Ceasing with a quick sneer, he laughed so demoniacally that Georgina shivered.
The days that followed were dismal ones indeed at the Clarendon mansion. Depression, stark and unrelieved, had taken hold of the doctor's usually tireless mind; and he would even have refused food had not Georgina forced it upon him. His great notebook of observations lay unopened on the library table, and his little gold syringe of anti-fever serum—a clever device of his own, with фself-contained reservoir, attached to a broad gold finger ring, and single-pressure action peculiar to itself—rested idly in a small leather case beside it. Vigor, ambition, and the desire for study and observation seemed to have died within him; and he made no inquiries about his clinic, where hundreds of germ cultures stood in their orderly phials awaiting his attention.
The countless animals held for experiments played, lively and well-fed, in the early spring sunshine; and as Georgina strolled out through the rose-arbor to the cages she felt a strangely incongruous sense of happiness about her. She knew, though, how tragically transient that happiness must be; since the start of new work would soon make all these small creatures unwilling martyrs to science. Knowing this, she glimpsed a sort of compensating element in her brother's inaction, and encouraged him to keep on in a rest he needed so badly. The eight Tibetan servants moved noiselessly about, each as impeccably effective as usual; and Georgina saw to it that the order of the household did not suffer because of the master's relaxation.
Study and starward ambition laid aside in slippered and dressing-gowned indifference, Clarendon was content to let Georgina treat him as an infant. He met her maternal fussiness with a slow, sad smile, and always obeyed her multitude of orders and precepts. A kind of faint, wistful felicity came over the languid household, amidst which the only dissenting note was supplied by Surama. He indeed was miserable, and looked often with sullen and resentful eyes at the sunny serenity in Georgina's face. His only joy had been the turmoil of experiment, and he missed the routine of seizing the fated animals, bearing them to the clinic in clutching talons, and watching them with hot brooding gaze and evil chuckles as they gradually fell into the final coma with wide-opened, red-rimmed eyes, and swollen tongue lolling from froth-covered mouth.

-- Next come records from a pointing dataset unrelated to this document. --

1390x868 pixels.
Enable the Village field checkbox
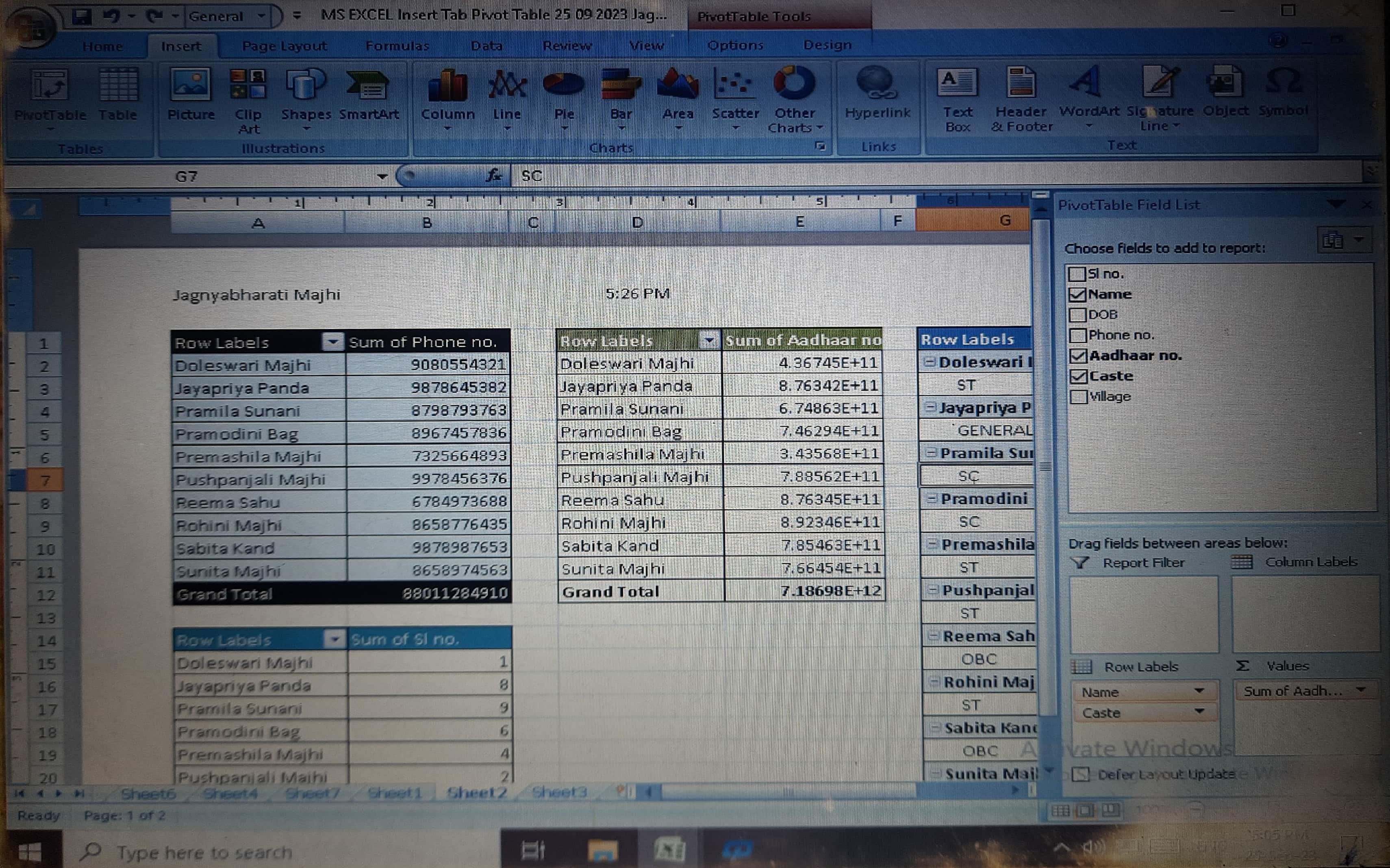[1078, 397]
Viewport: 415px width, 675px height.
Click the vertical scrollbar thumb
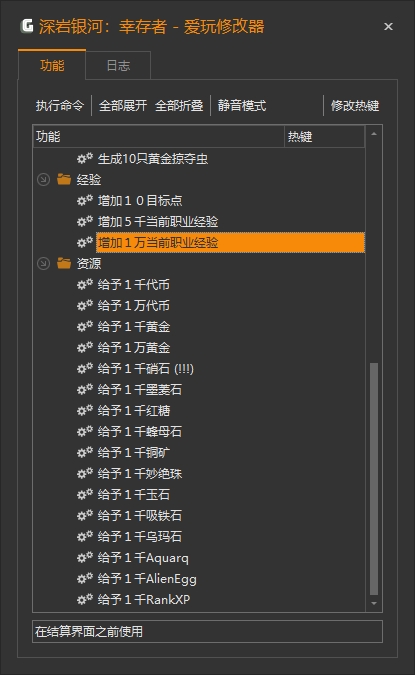374,479
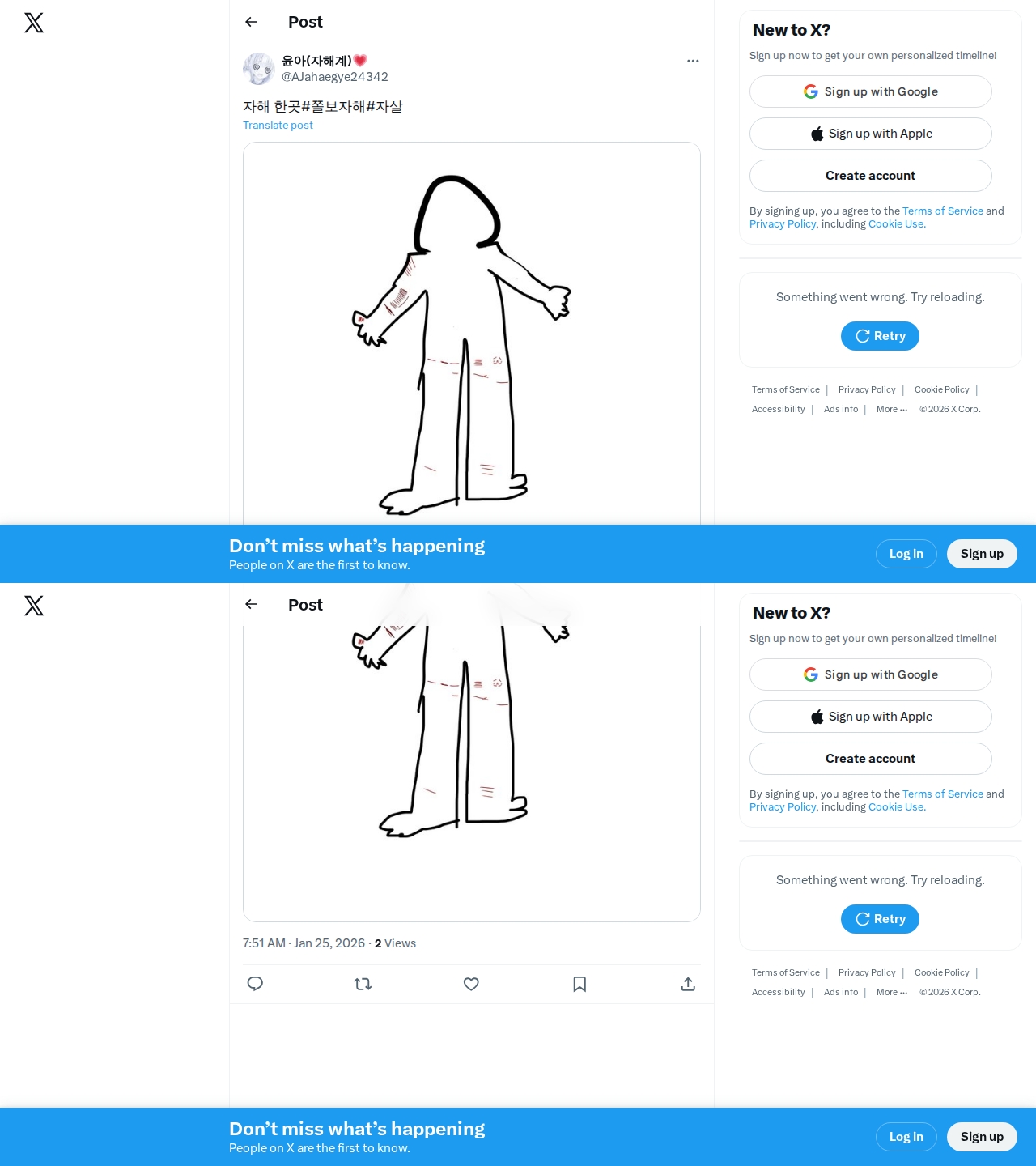
Task: Click Sign up on the bottom blue banner
Action: click(982, 1137)
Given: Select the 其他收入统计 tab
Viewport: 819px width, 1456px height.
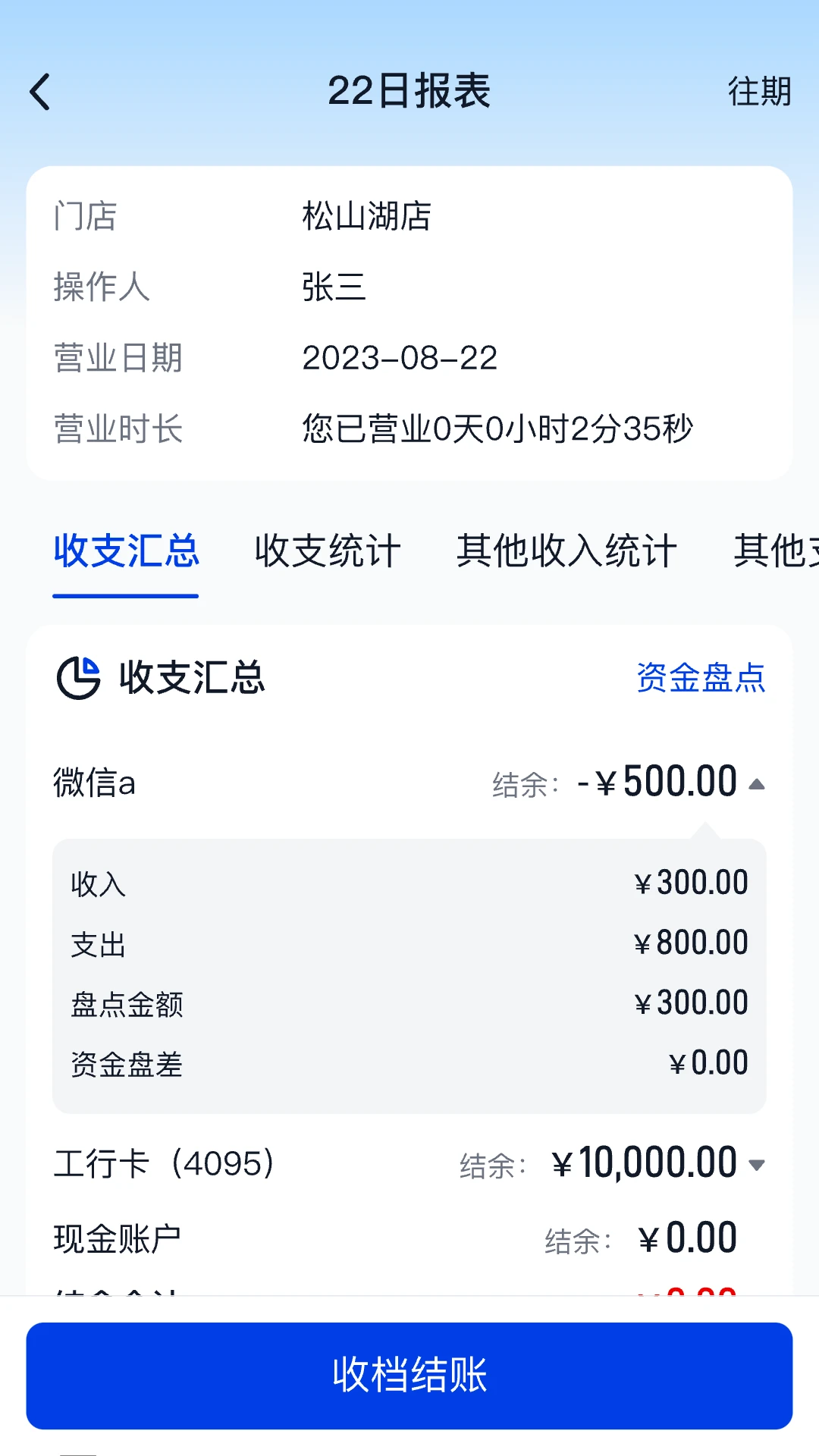Looking at the screenshot, I should (566, 551).
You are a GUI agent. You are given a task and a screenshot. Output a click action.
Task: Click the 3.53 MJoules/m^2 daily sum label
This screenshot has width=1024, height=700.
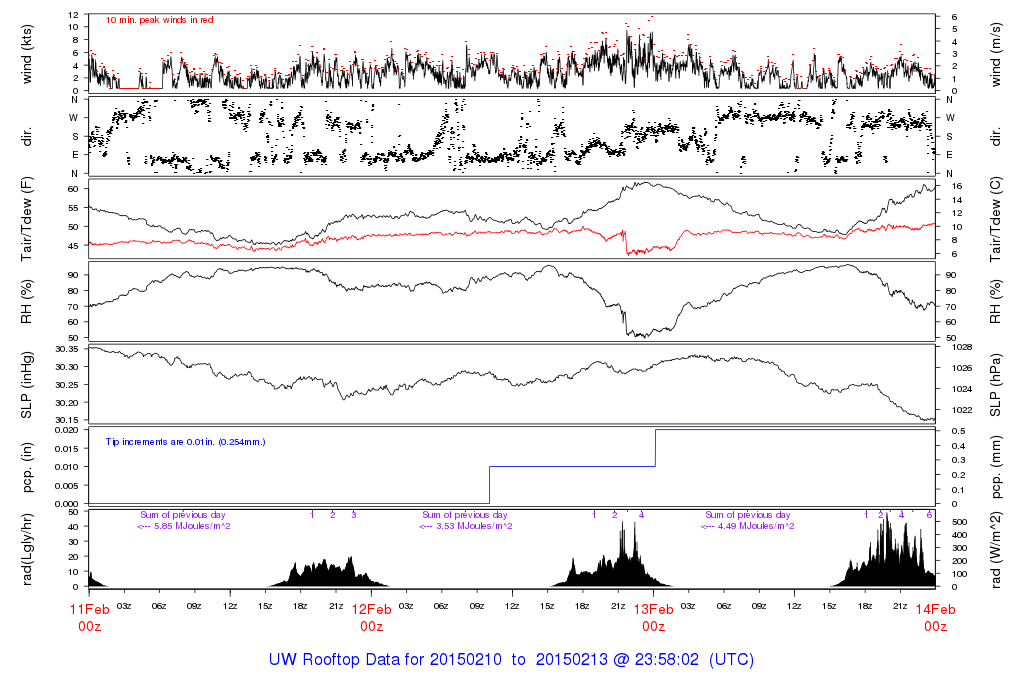coord(466,526)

Now he was seemingly driven to desperation by the sight of the carefree creatures in their cages, and frequently came to ask Clarendon if there were any orders. Finding the doctor apathetic and unwilling to begin work, he would go away muttering under his breath and glaring curses upon everything; stealing with catlike tread to his own quarters in the basement, where his voice would sometimes ascend in deep, muffled rhythms of blasphemous strangeness and uncomfortably ritualistic suggestion.